Inotrem's phase 2 data spark hope for septic shock treatment

Rates of septic shock, a serious complication of sepsis, are on the rise. With only antibiotics and symptomatic treatment available, biotech Inotrem hopes its investigational asset could be the first mechanism-based treatment for the life-threatening condition.

The French biotech released data from its phase 2b clinical trial in septic shock patients, dubbed Astonish, today at the International Sepsis Forum in Barcelona. The company’s lead compound nangibotide hit the trial’s main goal, improving patient scores on an organ failure assessment scale, as well as confirming that excessive TREM-1 activity is associated with severe immune dysregulation.

“The Astonish trial was designed as a phase 3 enabling trial; it generated positive and important insights about nangibotide’s therapeutic activity and our precision medicine approach in septic shock,” Jean-Jacques Garaud, Inotrem’s senior VP and head of scientific and medical affairs, said in an Oct. 13 release.

Garaud co-founded the immunotherapy biotech in 2013 after leaving his role as head of research and early development at Roche. He hasn’t gone far, though, as Inotrem remains closely tied to the big pharma. In 2020, Inotrem and Roche’s diagnostics division upgraded a years-long collaboration on a plasma test for septic shock with a worldwide licensing agreement

The diagnostic aims to help sort out a mixed population of patients with activated TREM-1 pathways that may respond to nangibotide, Inotrem’s targeted treatment for sepsis and septic shock. In 2019, nangibotide received fast-track designation from the FDA, which can potentially help speed up the approval process, and holds a similar status from the European Medical Association.  
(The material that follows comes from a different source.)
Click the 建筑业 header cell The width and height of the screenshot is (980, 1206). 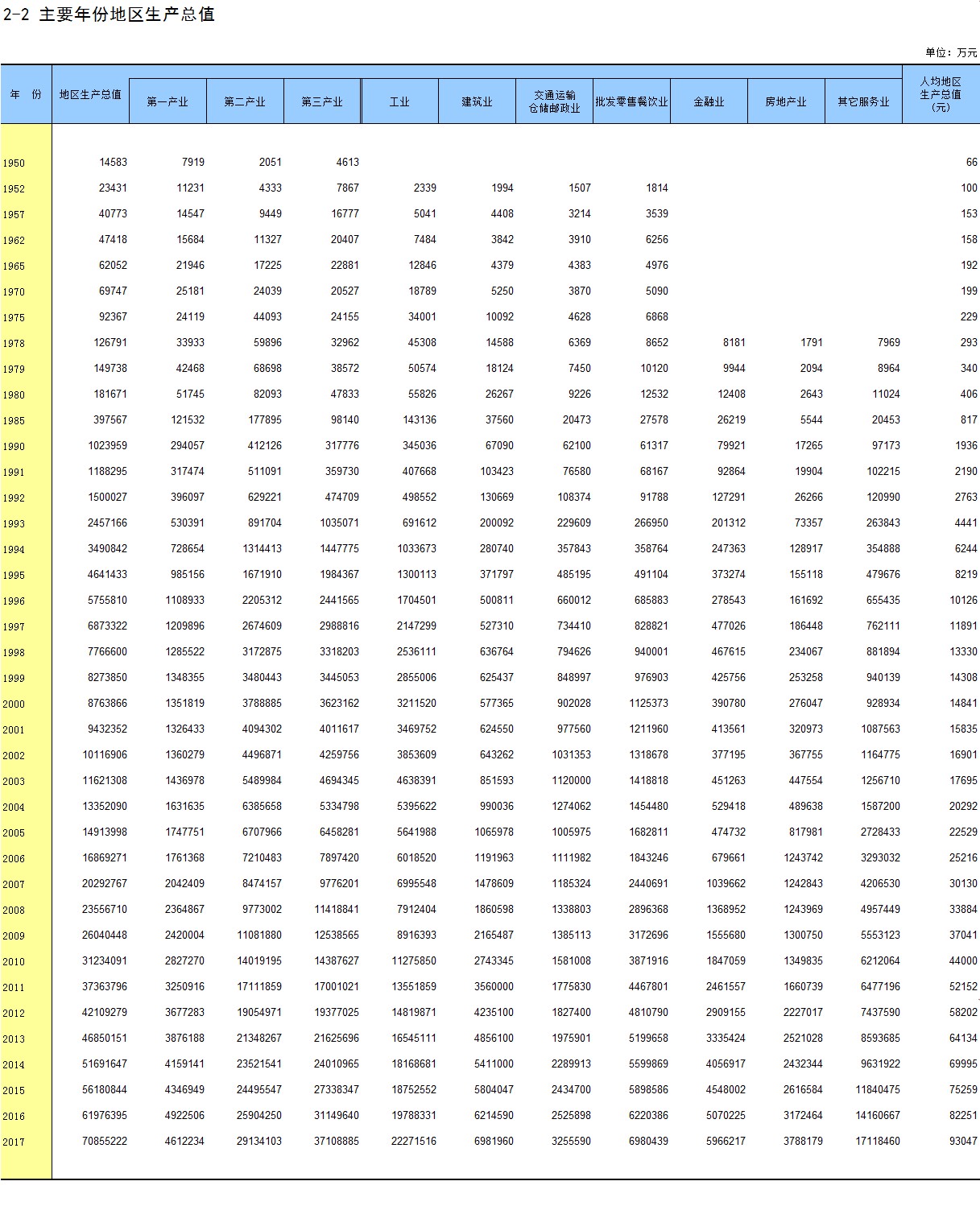tap(477, 101)
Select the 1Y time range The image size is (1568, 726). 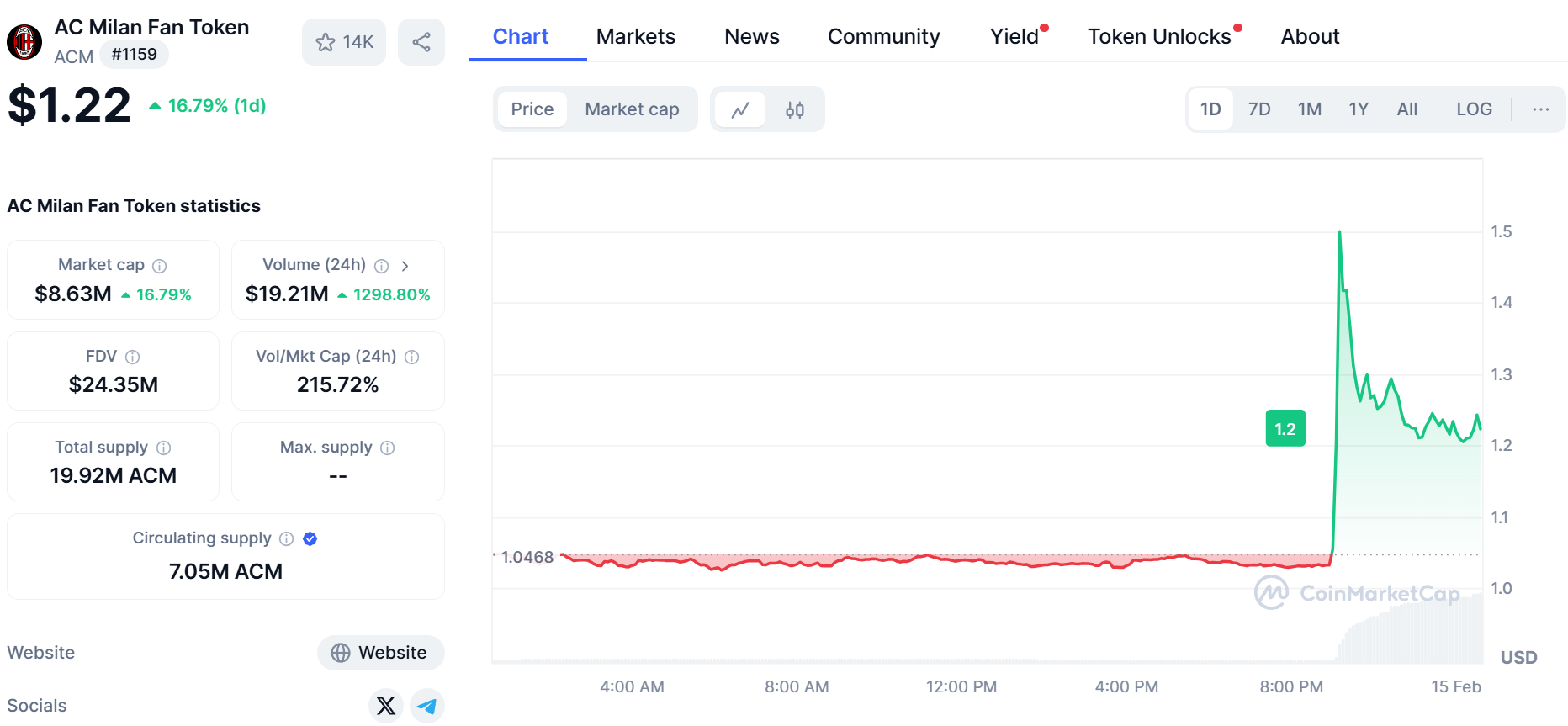pyautogui.click(x=1358, y=109)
Inotrem designed the peptide to inhibit TREM-1, which are receptors on certain white blood cells, to improve inflammatory response, vascular function and post-septic shock survival chances. In Astonish, the biotech measured nangibotide’s therapeutic effect in patients with high levels of the TREM-1 pathway activation marker sTREM-1. The double-blind study, held in six European countries and the U.S., evaluated nangibotide among 355 patients with septic shock.

The study confirmed that excessive TREM-1 activity is associated with severe immune dysregulation, organ dysfunction and ultimately death, according to the company.

“We observed that the TREM-1 pathway was activated in severe infections leading to septic shock,” Bruno François, professor and specialist affiliated with Limoges University Hospital and coordinating investigator for Astonish, said in the release. “Nangibotide is the first TREM-1 inhibitor and Astonish confirms its potential as a new therapeutic option for the septic shock patient population.”

With the tie between TREM-1 activity and immune dysregulation confirmed, Inotrem’s TREM-1 inhibitor also hit the trial’s main goal—improving morbidity scores related to organ function and patient clinical evolution over five days of treatment. The change of this score in the nangibotide-treated arms was compared to patients receiving a higher dosage as well as those receiving a place. The benefit of nangibotide high-dose treatment compared to placebo was clinically and statistically significant at higher concentrations of sTREM-1, representing about 50% of the patients.

Overall, the trial showed that TREM-1 modulation with nangibotide improved respiratory, cardiovascular and renal function, according to Inotrem. “We are looking forward to bringing definitive evidence in a phase 3 clinical study that nangibotide can reduce mortality in these critically ill patients,” François said.

Nangibotide is also being assessed in several other indications, including severe forms of COVID-19 and acute heart attacks. A readout for an ongoing phase 2 trial in patients with severe COVID-19 is expected Oct. 25. at the European Society of Intensive Care Medicine meeting in Paris.